## Data shown
=== Section Start ===

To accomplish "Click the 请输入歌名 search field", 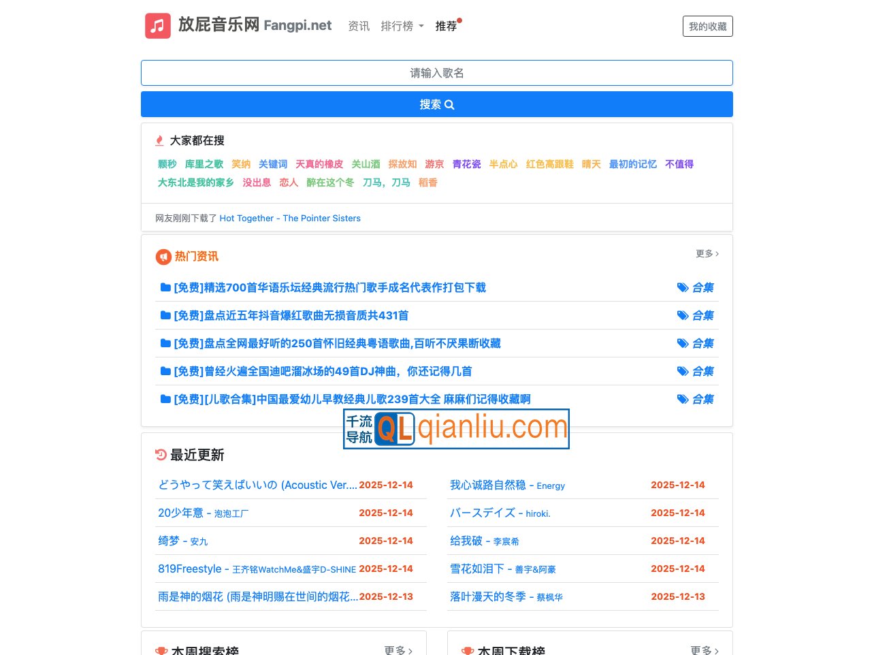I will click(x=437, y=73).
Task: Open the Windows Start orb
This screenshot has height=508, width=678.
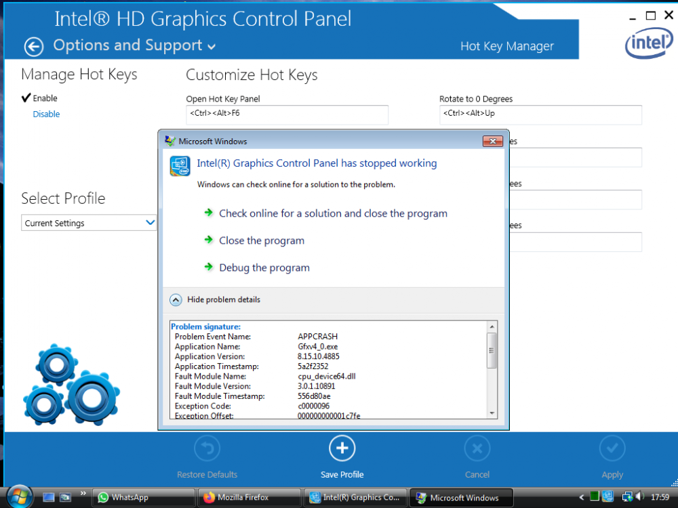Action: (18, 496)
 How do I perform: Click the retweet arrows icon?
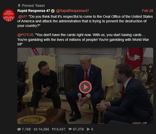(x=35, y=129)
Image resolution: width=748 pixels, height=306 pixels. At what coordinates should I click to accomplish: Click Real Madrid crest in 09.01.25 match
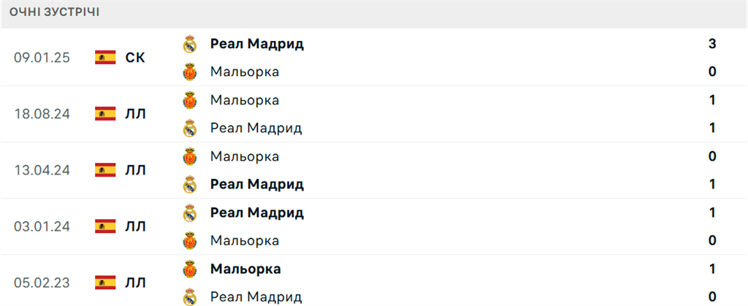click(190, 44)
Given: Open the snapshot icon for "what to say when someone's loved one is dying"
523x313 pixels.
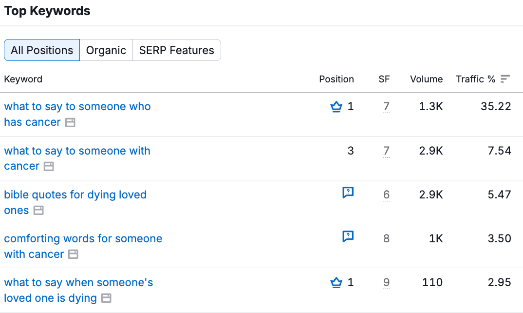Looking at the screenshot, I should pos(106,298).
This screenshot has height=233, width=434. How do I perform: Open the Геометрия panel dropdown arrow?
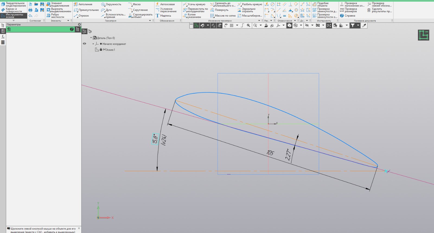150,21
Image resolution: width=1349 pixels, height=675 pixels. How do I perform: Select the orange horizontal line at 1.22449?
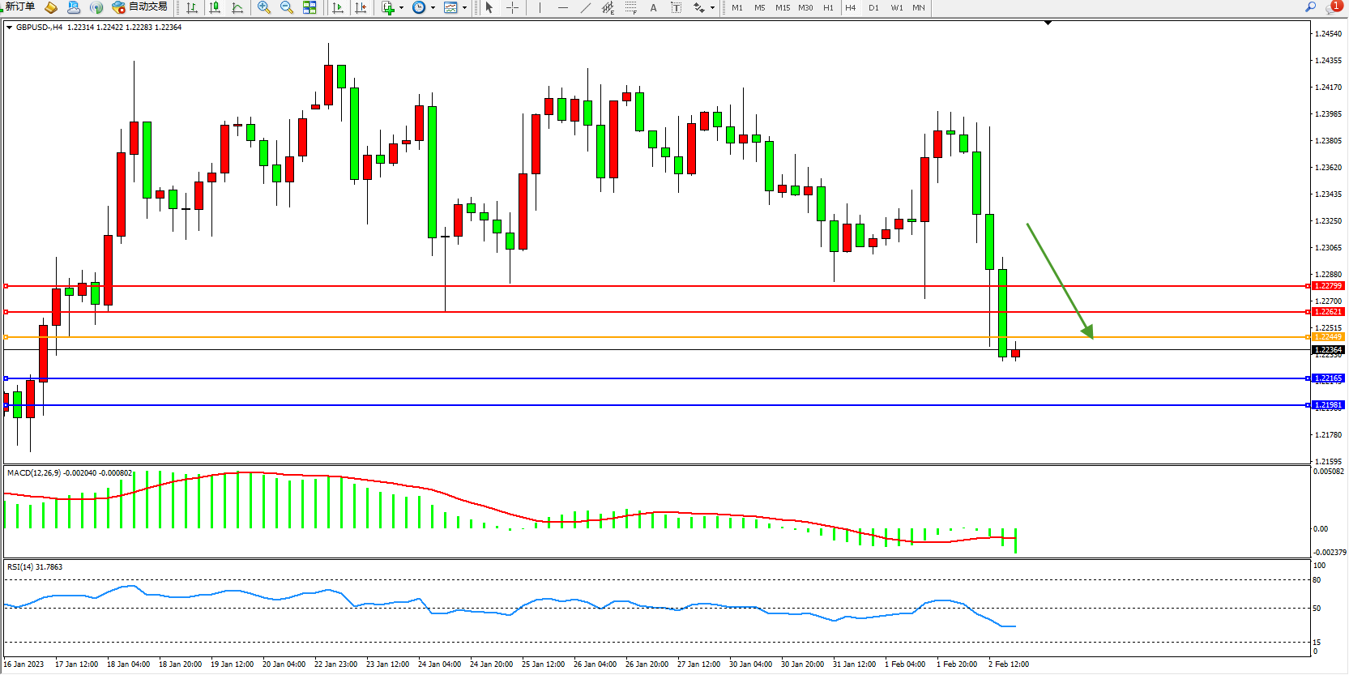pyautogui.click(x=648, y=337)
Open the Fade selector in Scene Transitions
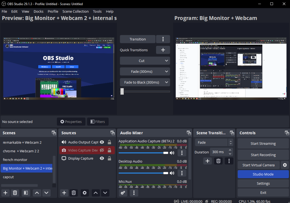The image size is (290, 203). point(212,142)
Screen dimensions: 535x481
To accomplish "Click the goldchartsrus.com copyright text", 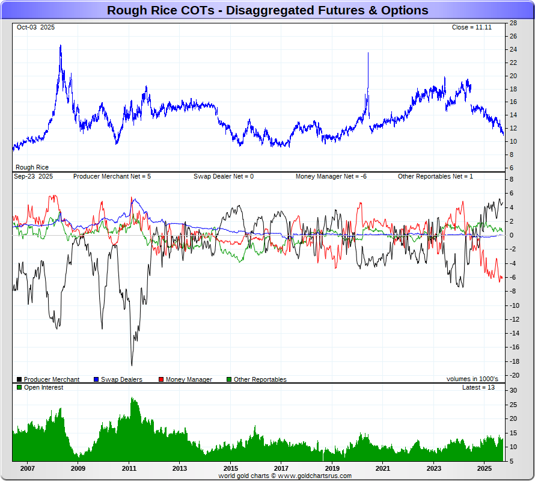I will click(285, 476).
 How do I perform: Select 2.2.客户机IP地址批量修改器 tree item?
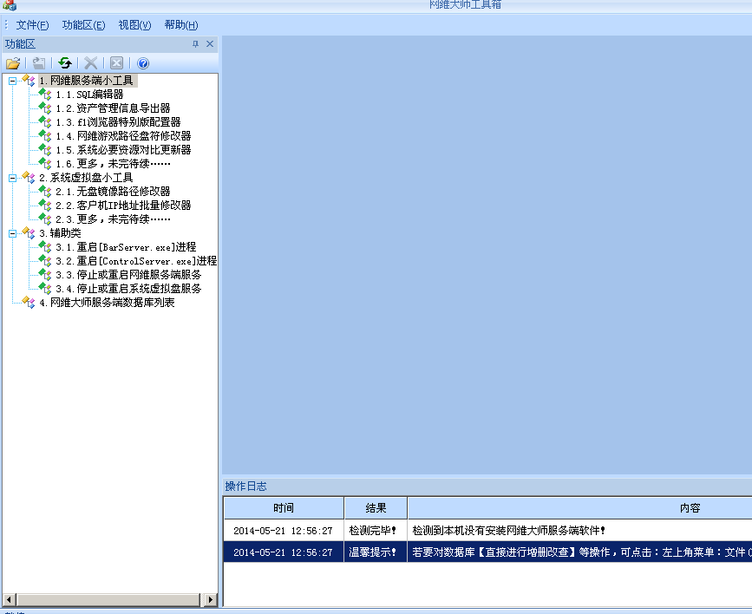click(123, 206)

=== Section End ===
=== Section Start ===

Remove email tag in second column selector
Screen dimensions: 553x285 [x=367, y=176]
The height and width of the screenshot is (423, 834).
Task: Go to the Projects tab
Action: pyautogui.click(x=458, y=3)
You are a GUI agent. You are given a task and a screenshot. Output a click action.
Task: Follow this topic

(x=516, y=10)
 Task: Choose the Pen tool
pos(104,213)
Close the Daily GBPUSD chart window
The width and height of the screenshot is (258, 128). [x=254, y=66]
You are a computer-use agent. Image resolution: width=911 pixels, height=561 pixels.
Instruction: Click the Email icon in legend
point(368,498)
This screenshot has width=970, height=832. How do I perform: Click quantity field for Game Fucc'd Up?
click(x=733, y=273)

=== Section End ===
=== Section Start ===

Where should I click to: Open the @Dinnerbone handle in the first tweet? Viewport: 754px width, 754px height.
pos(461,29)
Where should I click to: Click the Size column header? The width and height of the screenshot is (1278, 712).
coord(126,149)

=== Section End ===

## What you are asked to do
Which lines above include the word "agent"? Pick them out and copy them.

## Written answer
You are a GUI agent. You are given a task and a screenshot. Output a click action.
You are a computer-use agent. Image resolution: width=911 pixels, height=561 pixels.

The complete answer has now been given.